▶ Problem to solve: After locating the line that holds "Instruction: Open Сброс настроек sidebar item", copy that line and all that follow it word for word through the end of the data, with no pictures.

▶ Supplied records:
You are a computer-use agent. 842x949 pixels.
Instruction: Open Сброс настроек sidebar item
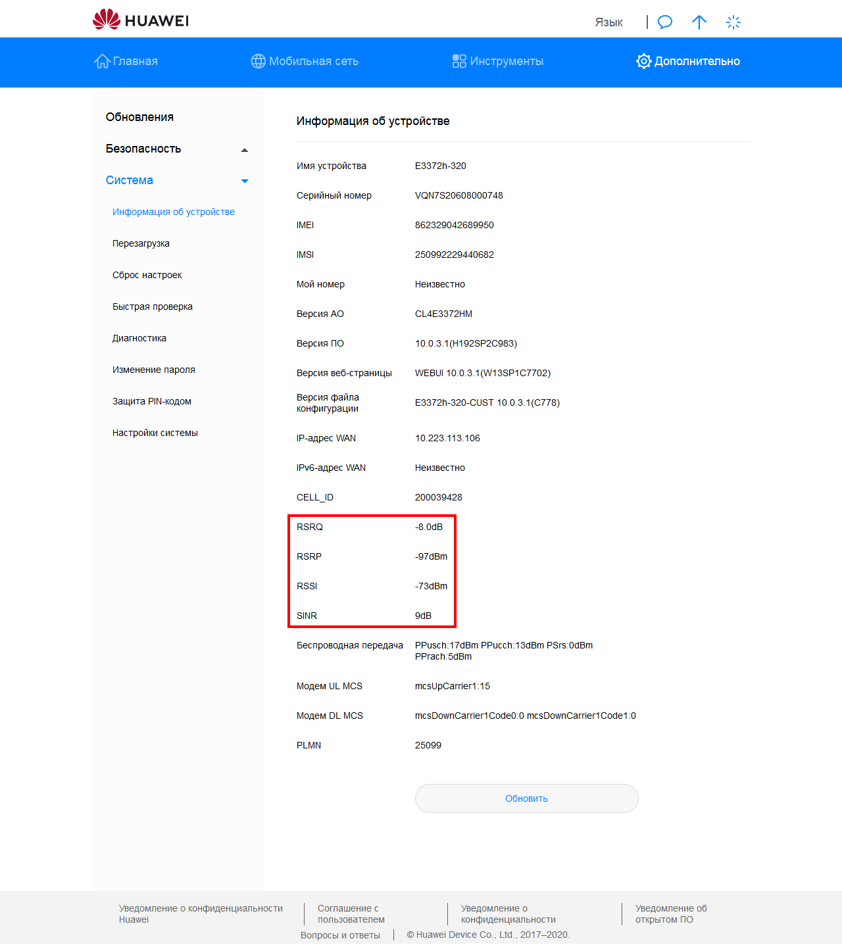[x=147, y=275]
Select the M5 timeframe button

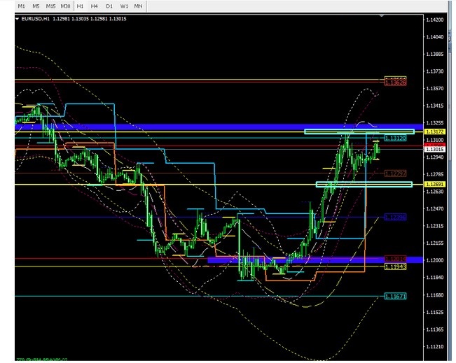click(36, 6)
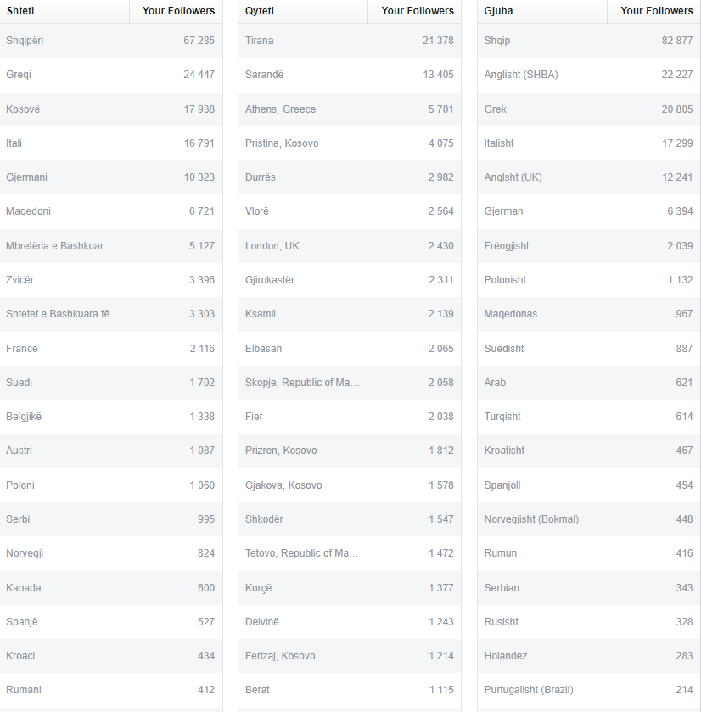Click the Skopje, Republic of Ma… row
The width and height of the screenshot is (701, 712).
(350, 383)
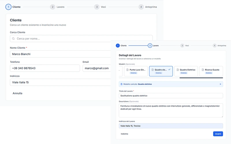
Task: Click the document icon on Punto Luce card
Action: (x=128, y=70)
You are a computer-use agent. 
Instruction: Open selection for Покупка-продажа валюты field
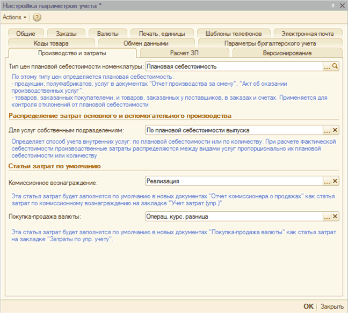[327, 217]
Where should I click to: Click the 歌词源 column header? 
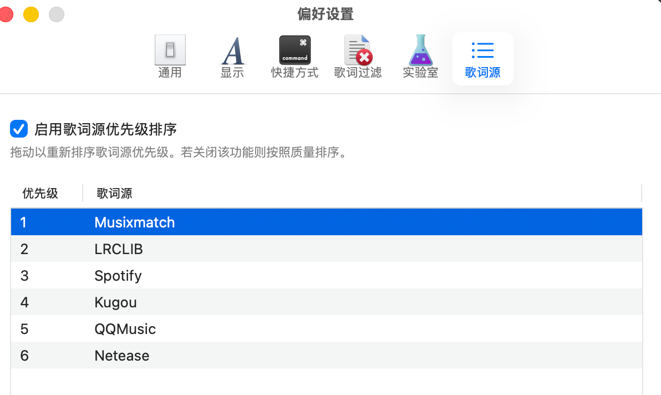(114, 193)
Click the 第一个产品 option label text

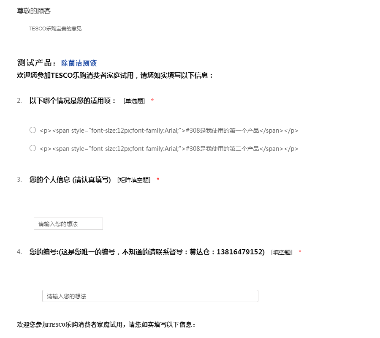(x=169, y=131)
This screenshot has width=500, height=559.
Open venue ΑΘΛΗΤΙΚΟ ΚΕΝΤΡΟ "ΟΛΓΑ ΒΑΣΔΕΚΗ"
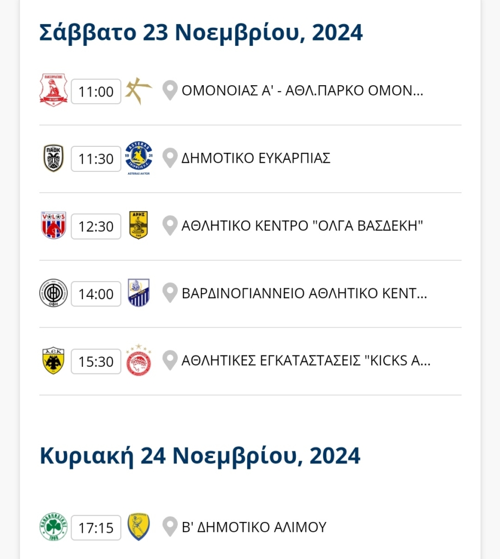pos(302,225)
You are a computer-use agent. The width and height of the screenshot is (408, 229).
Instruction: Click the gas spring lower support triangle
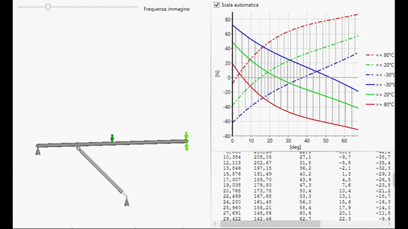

▶ Worked solution:
Instruction: Open Сброс настроек sidebar item
[x=147, y=275]
Select the M5 timeframe button

click(36, 6)
Click the Skopje, Republic of Ma… row
The width and height of the screenshot is (701, 712).
(350, 383)
Task: Click the document icon on Punto Luce card
Action: (x=128, y=70)
You are a computer-use agent. 
Instruction: Open selection for Покупка-продажа валюты field
[327, 217]
Where should I click to: Click the 歌词源 column header? 
(114, 193)
Click the 第一个产品 option label text

(x=169, y=131)
This screenshot has width=500, height=559.
Open venue ΑΘΛΗΤΙΚΟ ΚΕΝΤΡΟ "ΟΛΓΑ ΒΑΣΔΕΚΗ"
pos(302,225)
You are a computer-use agent. The width and height of the screenshot is (408, 229).
Instruction: Click the gas spring lower support triangle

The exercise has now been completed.